Le groupe

Recul de l’accès aux soins depuis la crise

16 décembre 2016

D’après le panorama de la santé 2016 de l’Organisation de coopération et de développement économiques (OCDE), le taux de renoncement aux soins de la population française en 2014 est plus faible que la moyenne européenne : 2,8% contre 3,3 %.
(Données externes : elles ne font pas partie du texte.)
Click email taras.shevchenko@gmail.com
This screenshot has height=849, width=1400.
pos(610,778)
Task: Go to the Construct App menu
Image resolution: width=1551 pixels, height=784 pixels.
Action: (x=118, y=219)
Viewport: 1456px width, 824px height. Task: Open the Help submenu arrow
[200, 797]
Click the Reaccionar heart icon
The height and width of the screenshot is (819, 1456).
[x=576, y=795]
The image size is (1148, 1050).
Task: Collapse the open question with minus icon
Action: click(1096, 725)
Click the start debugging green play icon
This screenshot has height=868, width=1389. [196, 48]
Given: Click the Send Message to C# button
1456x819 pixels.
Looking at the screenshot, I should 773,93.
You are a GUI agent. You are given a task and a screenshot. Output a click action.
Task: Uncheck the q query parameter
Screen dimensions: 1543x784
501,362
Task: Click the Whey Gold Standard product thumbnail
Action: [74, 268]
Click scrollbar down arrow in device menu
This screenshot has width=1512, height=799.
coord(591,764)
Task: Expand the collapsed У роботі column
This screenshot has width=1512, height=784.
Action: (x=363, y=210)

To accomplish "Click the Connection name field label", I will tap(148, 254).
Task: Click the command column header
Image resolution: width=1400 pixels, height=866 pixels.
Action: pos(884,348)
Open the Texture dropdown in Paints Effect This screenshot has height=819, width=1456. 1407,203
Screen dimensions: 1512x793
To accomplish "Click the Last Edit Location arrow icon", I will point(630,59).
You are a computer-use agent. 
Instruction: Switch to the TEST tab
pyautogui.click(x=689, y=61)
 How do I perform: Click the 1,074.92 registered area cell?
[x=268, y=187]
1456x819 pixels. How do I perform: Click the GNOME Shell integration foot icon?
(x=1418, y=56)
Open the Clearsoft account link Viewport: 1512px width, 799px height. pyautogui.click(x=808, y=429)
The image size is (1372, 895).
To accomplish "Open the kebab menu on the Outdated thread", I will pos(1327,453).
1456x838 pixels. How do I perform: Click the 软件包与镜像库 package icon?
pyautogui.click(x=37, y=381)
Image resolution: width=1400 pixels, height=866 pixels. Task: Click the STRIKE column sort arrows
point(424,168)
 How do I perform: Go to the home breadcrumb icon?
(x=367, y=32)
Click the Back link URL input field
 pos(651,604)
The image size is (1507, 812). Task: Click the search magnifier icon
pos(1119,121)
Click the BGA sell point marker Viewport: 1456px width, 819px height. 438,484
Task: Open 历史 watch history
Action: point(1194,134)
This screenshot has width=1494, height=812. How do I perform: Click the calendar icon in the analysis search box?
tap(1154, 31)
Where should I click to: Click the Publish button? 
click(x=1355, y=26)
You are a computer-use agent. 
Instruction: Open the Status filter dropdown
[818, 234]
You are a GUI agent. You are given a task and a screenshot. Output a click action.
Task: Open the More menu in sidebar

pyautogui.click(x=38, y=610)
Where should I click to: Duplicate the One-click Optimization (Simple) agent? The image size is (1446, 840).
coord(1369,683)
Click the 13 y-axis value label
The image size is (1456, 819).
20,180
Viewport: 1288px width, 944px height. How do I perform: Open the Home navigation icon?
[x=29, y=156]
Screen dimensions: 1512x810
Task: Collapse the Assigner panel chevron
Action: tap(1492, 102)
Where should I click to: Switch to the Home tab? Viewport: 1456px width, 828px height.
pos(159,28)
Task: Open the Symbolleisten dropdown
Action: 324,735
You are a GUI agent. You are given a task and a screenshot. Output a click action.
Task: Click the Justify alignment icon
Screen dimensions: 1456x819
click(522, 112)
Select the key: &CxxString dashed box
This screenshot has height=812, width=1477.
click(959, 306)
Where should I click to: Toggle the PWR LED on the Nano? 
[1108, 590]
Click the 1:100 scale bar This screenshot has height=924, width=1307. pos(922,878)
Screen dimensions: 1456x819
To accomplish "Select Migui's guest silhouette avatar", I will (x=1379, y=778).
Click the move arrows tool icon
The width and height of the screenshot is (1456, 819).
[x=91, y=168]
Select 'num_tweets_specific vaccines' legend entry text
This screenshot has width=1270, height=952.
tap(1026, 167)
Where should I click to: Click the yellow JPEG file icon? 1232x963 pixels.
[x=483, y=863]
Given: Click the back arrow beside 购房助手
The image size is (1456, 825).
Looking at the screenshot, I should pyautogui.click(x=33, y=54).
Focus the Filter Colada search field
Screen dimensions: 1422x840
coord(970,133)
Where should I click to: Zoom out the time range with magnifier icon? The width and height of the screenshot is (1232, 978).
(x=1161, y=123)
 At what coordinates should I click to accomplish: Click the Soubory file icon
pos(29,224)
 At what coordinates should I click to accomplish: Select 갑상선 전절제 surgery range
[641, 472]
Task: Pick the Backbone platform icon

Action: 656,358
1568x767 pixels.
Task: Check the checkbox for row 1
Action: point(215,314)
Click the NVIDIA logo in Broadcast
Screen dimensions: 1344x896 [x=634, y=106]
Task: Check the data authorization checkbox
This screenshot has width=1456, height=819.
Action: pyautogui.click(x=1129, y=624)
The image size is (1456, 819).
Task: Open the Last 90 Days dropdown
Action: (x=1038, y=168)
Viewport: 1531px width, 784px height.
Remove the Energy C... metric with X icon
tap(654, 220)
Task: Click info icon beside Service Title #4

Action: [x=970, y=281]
Si l’on isole les 20 % de la population la plus pauvre, la situation française est moins bonne que la moyenne européenne : 6,6 % contre 6,4 %.
 

Les raisons mises en évidence sont diverses :

  • éloignement géographique,
  • délais,
  • financement.

Les inégalités sont marquées dans le domaine dentaire, avec des soins prothétiques et orthodontiques onéreux et peu remboursés par la Sécurité sociale. Selon l’étude, la France fait partie des pays les plus inégalitaires d’Europe, derrière l’Espagne, l’Italie ou la Grèce. L’OCDE relève, par ailleurs, le rôle de la crise financière de 2008 dans le recul de l’accès aux soins médicaux ou dentaires.
 

S’agissant de la densité médicale, on compte 3,3 médecins pour 1 000 habitants, contre 3,5 en moyenne en Europe (sans progression depuis l’an 2000).
 

L’écart de densité médicale entre les villes et les campagnes est plus marqué en France qu’en Finlande et en Suède, par exemple. Ces difficultés d’accès aux soins de proximité entraînent des hospitalisations qui pourraient être évitées.